4 Former Execs of Charter Face Fraud Charges

Times Staff Writer

Federal authorities Thursday charged four former top executives of Charter Communications Inc., the nation’s third- largest cable television company, with conspiring to defraud investors by making it look as if the company had more money and cable subscribers than it did.

A federal grand jury in St. Louis indicted former Chief Operating Officer David Barford, 44, of Chesterfield, Mo., and former Chief Financial Officer Kent Kalkwarf, 45, of St. Louis, on 14 counts of mail fraud, wire fraud and conspiracy to commit wire fraud during 2000 and 2001.

Charter’s former senior vice president, James Smith, 55, of Southern California, was indicted on eight counts of wire fraud and conspiracy. Former Senior Vice President David McCall, 48, of Laurens, S.C., was indicted on one count of conspiracy to commit wire fraud. Charges against McCall and Smith are related to an alleged 2001 scheme to inflate Charter’s subscriber numbers.

If convicted, each defendant could face up to five years in prison and fines of as much as $250,000 on each count. Barford and Kalkwarf were fired by Charter in 2002. Smith left the company in 2001, and McCall resigned this year, Charter said.


Robert Haar, a St. Louis attorney representing Kalkwarf, said the defendants “are being made scapegoats.”

The St. Louis-based company, controlled by Microsoft Corp. co-founder Paul Allen, has 6.7 million subscribers nationwide and about 500,000 in Southern California.It is the third-largest cable operator in the Los Angeles region.

The charges stem from an investigation launched last year of the company’s accounting practices.
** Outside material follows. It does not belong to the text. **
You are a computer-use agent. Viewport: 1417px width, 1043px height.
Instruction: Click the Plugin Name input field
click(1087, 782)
The federal probe has focused on how the company counted its customers and accounted for payments from programmers and suppliers. Charter also faces a similar investigation by the Securities and Exchange Commission.
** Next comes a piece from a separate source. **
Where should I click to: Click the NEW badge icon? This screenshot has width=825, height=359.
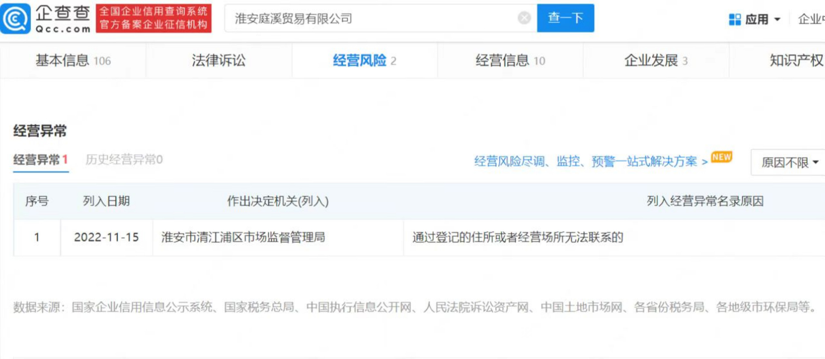point(722,157)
Neither the firm nor any of its directors was charged. Federal prosecutors said that Charter was not a target of the investigation and praised its cooperation.


Charter said in a statement that “the indictment of four former employees should not impact the company’s ability to execute its operating plan going forward.” Charter acknowledged this year that it had overstated its sales and cash-flow figures back to 2000 and said it lost $1.87 billion in the fourth quarter after conforming to new accounting rules.

Analysts welcomed Thursday’s indictments because they suggest that the federal investigation is in its final stages.

“We view this announcement as a positive for Charter, given that it potentially removes a yearlong overhang on its securities,” said Aryeh Bourkoff, a cable industry analyst at UBS.

Charter’s stock has plummeted since the investigation began last year. The firm has installed new management and slowed losses of basic-cable subscribers, and is seeking to slash $19 billion in debt. Its shares fell 20 cents on Thursday to $4.78 on Nasdaq. The indictments were announced after the close of trading.